Но оруженосец уже и сам стягивал с седла хрипевшего в предсмертной агонии всадника, чтобы воспользоваться его лошадью. Два преследователя, заметив подмогу у неприятеля, в нерешительности остановились, и у Габриэля появилась возможность оглянуться. И вовремя! За спиной у Робера сержант заносил боевой топор. Перекинув меч в другую руку, шевалье молниеносным движением вытащил из-за голенища сапога нож с узким лезвием и метнул его в шею лошади. Смертельно раненное животное резко дернулось и, захрипев кровавой пеной, медленно завалилось на бок вместе с седоком. Топор, не достигнув цели, лишь прочертил в воздухе бессмысленную дугу.

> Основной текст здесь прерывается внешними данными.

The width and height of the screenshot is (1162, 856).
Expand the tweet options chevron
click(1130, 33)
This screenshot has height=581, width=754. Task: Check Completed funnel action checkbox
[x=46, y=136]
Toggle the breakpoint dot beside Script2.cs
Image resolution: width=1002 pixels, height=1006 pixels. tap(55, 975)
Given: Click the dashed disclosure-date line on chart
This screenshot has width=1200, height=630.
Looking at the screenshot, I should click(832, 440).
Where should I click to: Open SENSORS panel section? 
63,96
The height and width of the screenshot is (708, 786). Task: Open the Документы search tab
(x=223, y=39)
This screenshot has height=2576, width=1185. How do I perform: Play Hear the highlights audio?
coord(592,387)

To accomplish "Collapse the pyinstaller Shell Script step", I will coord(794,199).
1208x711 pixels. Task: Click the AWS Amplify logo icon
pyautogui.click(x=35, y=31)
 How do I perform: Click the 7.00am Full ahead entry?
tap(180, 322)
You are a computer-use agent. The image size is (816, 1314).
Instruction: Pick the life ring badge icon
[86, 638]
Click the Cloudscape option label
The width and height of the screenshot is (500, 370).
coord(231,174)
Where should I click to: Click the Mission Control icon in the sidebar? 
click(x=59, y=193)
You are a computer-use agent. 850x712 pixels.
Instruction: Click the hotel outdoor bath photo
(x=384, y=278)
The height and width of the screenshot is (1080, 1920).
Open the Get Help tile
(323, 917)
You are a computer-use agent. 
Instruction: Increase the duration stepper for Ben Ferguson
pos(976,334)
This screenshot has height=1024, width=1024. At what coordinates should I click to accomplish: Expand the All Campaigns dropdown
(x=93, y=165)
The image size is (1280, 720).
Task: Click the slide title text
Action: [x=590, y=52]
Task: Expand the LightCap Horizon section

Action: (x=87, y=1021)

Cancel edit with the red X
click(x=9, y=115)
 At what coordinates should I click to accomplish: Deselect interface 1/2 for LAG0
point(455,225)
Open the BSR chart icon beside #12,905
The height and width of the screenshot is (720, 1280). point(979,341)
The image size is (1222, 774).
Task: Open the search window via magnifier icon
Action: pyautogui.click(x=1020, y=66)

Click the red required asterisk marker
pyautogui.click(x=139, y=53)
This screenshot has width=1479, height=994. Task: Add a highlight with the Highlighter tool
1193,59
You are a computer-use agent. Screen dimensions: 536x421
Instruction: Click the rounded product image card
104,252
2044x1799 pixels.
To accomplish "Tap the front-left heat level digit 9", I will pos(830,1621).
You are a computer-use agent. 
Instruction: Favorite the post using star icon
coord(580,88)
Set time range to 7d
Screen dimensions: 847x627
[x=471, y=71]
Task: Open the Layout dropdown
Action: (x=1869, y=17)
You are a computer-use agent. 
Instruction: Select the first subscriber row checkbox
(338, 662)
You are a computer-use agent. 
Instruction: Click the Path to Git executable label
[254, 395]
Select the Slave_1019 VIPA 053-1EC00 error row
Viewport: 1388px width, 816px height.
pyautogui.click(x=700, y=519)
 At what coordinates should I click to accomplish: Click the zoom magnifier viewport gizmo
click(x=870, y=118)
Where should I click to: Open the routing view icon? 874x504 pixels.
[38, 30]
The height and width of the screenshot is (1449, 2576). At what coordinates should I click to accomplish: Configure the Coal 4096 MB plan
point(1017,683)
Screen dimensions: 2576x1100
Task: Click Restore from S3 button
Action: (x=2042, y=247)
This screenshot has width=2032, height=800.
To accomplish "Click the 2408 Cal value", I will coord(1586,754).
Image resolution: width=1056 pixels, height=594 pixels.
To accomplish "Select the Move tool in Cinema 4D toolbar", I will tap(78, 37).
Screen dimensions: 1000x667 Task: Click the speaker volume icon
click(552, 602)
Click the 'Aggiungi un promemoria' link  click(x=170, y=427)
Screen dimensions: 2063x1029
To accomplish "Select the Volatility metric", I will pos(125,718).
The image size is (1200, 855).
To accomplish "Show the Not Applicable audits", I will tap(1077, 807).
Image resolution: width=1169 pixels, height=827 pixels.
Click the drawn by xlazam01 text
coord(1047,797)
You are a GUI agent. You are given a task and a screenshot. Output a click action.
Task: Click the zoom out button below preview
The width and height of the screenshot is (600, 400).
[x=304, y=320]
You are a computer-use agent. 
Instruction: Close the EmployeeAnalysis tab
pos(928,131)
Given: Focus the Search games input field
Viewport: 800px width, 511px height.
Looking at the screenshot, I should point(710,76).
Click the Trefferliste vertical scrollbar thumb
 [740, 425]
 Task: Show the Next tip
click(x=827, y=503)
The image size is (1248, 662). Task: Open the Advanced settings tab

Услышав грохот падения, граф обернулся и мгновенно оценил ситуацию. Но поблагодарить Габриэля не успел — тот уже отражал нападение оправившихся от изумления наемников. Шевалье умело лавировал между свистевшими с двух сторон смертоносными клинками. Робер, по привычке наблюдая за подчиненными во время боя, искренне восхищался ловкостью шевалье. Пока соперник замахивался, Габриэль успевал нанести ему три-четыре удара, целясь в основном в голову.
Схватка продолжалась. Анри сражался в паре с графом, а Андре, прикрывая спину хозяина и остервенело ругаясь, ввязался в драку со свирепым наемником.
Вскоре затихли скрежет стали и изощренное сквернословие. Слышалось лишь тяжелое хриплое дыхание да глухие стоны раненых, иногда заглушаемые ржанием покалеченных лошадей. Отряд преследователей валялся в кроваво-грязном месиве. Последнего убегавшего догнал дротик Анри.
— Добейте раненых! Свидетели нам ни к чему! — скомандовал граф, устало снимая топфхельм и вытирая пот со лба.
Спешившиеся оруженосцы ударами мизерикорда[104] отправили в вечность раненых противников. А затем прикончили бившихся в агонии лошадей.
***
Целые и почти невредимые воины — Андре, падая с лошади, ушиб ногу — вернулись в чащу, где Габриэль оставил Сабину. Но там лишь конь мирно выискивал травку под опавшей листвой. Женщина пропала! У графа едва не сорвались с языка гневные, обвиняющие слова. Однако, увидев растерянный взгляд и побелевшие губы д’Эспри, Робер сжалился и обрушил на луку седла удар, в который вложил всю свою ярость. Конь жалобно заржал.
На их зовущие крики лес откликнулся лишь эхом. Габриэль предложил спешиться и поискать какие-нибудь следы. Все разошлись в разных направлениях, напряженно всматриваясь в даль.
— Габриэль! Габри… — внезапно пронесся по лесу истошный женский вопль и так же неожиданно захлебнулся.
— Ее насилуют! — прорычал шевалье. Кровь гулко ударила ему в голову — он еще с альбигойской войны помнил, как кричат женщины, подвергшиеся надругательству!